Re: [dev] [sbase] [PATCH] Rewrite tr(1) in a sane way

From: <random832_AT_fastmail.us>
Date: Sat, 10 Jan 2015 18:55:01 -0500

On Fri, Jan 9, 2015, at 18:39, FRIGN wrote:
> C3B6 is 'ö' and makes sense to allow specifying it as \50102 (in the pure
> UTF-8-sense of course, nothing to do with collating).

Why would someone want to use the decimal value of the UTF-8 bytes,
rather than the unicode codepoint?

Why are you using decimal for a syntax that _universally_ means octal?

UTF-8 is an encoding of Unicode. No-one actually thinks of the character
as being "C3B6" - it's 00F6, even if it happens to be encoded as C3 B6
or F6 00 whatever. Nobody thinks of UTF-8 sequences as a single integer
unit.

The sensible thing to do would be to extend the syntax with \u00F6 (and
\U00010000 for non-BMP characters) the way many other languages have
done it) This also avoids repeating the mistake of variable-length
escapes - \u is exactly 4 digits, and \U is exactly 8.

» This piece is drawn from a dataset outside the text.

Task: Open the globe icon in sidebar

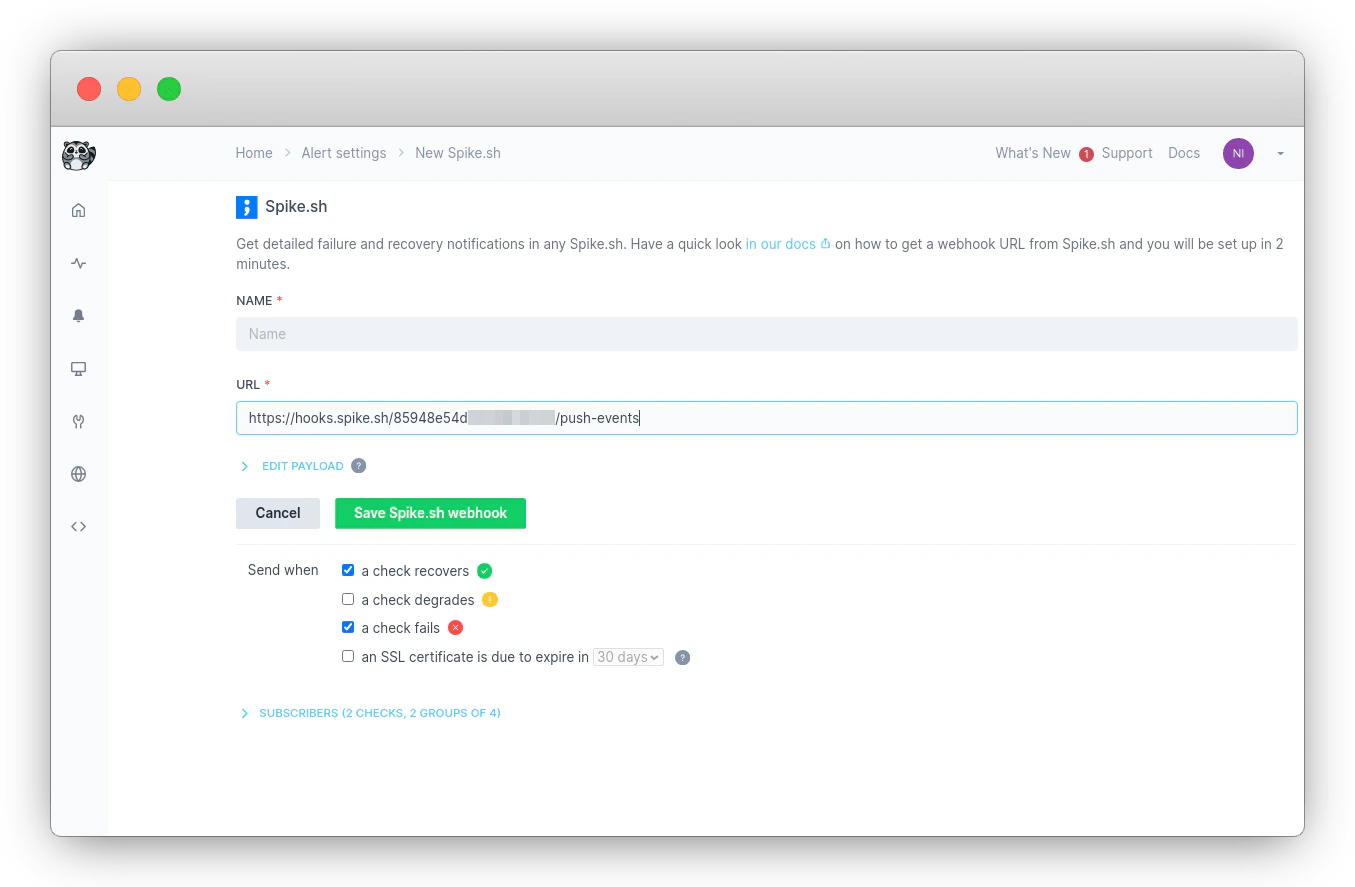Action: pyautogui.click(x=78, y=474)
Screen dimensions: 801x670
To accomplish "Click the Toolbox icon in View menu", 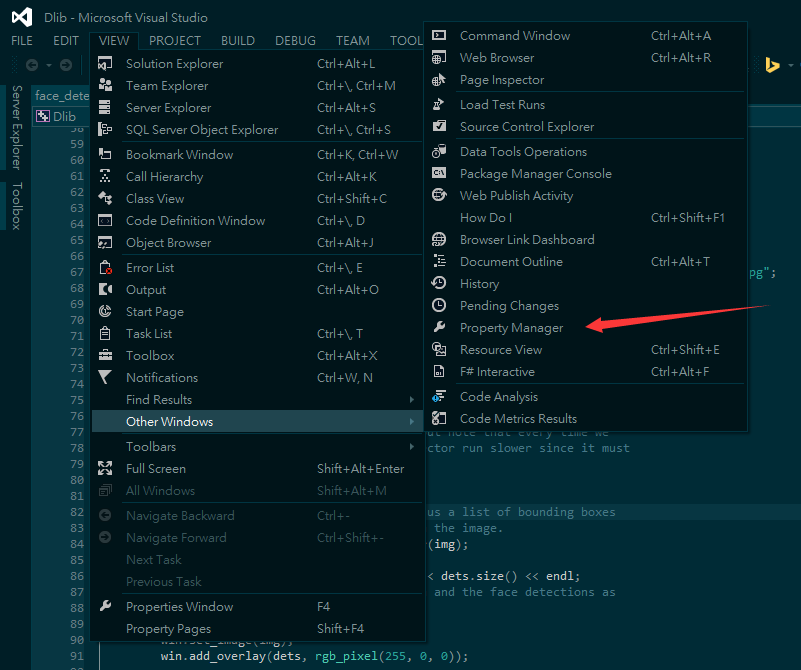I will [x=106, y=356].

> Well, probably I misunderstood the matter. Sometimes this stuff gets
> above my head. ;)
> At the end of the day, you want software to work as expected:
>
> GNU tr:
> $ echo ελληνική | tr [α-ω] [Α-Ω]
> ®®®®®®®®®
>
> our tr:
> $ echo ελληνικη | ./tr [α-ω] [Α-Ω]
> ΕΛΛΗΝΙΚΗ

And that's fine. Actually I think POSIX actually _requires_ for it to
work the way yours does, and GNU fails to comply. As a data point, OSX
and FreeBSD both work the same way as sbase for this test case.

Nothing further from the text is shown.